Because the esophagus and heart are located near each other, many people consider pain in that region as a sign of either heartburn or a heart attack. However, individuals may often not know how to tell heartburn from a heart attack. Heartburn (acid reflux) is a symptom, and usually feels like a burning sensation in the chest, under the sternum, and in the esophagus that can extend to the neck, throat, and/or face. Heartburn often is caused by a malfunction in the esophageal sphincter muscle (a muscular valve located between the stomach and the esophagus), which causes regurgitation (reverse flow) of acid from the stomach into the esophagus. Warning signs of a heart attack often is pain in the chest that spreads to the shoulders, neck, or arms.

Don’t wait. Many of the causes of pain discussed above are treatable with urgent medical treatment. Symptoms of heart disease in women are often atypical and vague, which is felt to be responsible for the higher death rate for women who have a heart attack. Costochondritis is an inflammation of the cartilage around the breastbone. This inflammation can cause tenderness and sharp chest pain that may feel similar to the pain of a heart attack.

  • Esophagus muscle problems include uncoordinated muscle contractions (esophageal spasm), high-pressure contractions or squeezing of the esophagus (nutcracker esophagus), and missing contractions caused by nerve loss (achalasia).
  • Your health-care professional may be able to diagnose gastroesophageal reflux disease just by the symptoms you report.
  • Call an ambulance or, if an ambulance can’t come immediately, have someone drive you to the emergency room.

It is almost impossible to tell the difference between the symptoms of heartburn and heart attack for many people, especially if they experience symptoms of either for the first time. However, some people who have suffered from repeated episodes of heartburn, or have survived a heart attack, often can tell the difference between the two conditions simply by theirs symptoms, some of which are listed. SR I try to use a mechanism-based approach for diagnosing and managing esophageal chest pain. If the mechanism is identified as reflux disease, patients are treated aggressively with proton pump inhibitors, which are very effective.

Reduce your stress levels. Stress makes reflux worse.

Heartburn and Indigestion During Pregnancy

Chest pain can be serious. It may be caused by temporary poor blood flow to the heart (angina), or by a sudden blockage in the coronary arteries resulting in a heart attack. Symptoms are usually experienced after eating and are most often triggered by fried, fatty foods, tomato products, citrus fruits and juices, chocolate and anything containing caffeine.

The name says it all. These drugs block the biochemical process that creates acid in the stomach. Less acid in the stomach means less acid available for back-up into the esophagus. Some examples are cimetidine (Tagamet), ranitidine (Zantac), and famotidine (Pepcid).

can indigestion cause chest and shoulder pain

After a while, it seemed to hurt all the way through my body to my chest with that same soreness and knot feeling. My symptoms were not related to exertion. When I went to the hospital, I had to have emergency open heart surgery for a triple bypass. Like most women I know, I thought very little about heart disease, even though it is our #1 killer each year.

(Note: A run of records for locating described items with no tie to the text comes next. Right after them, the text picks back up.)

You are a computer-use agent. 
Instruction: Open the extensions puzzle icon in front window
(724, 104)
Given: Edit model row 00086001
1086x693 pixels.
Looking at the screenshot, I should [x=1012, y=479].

There are also certain diagnostics and physical findings that may point to one condition or the other. November 20-26 is GERD Awareness Week, and Tennova Healthcare is taking the opportunity to educate the community on the overlapping symptoms of acid reflux, GERD and angina, and steps you should take to address chest discomfort. Heart Disease SlideshowHeart disease prevention includes controlling risk factors like diet, exercise, and stress. Heart disease symptoms in women may differ from men. Use a heart disease risk calculator to determine your heart attack risk.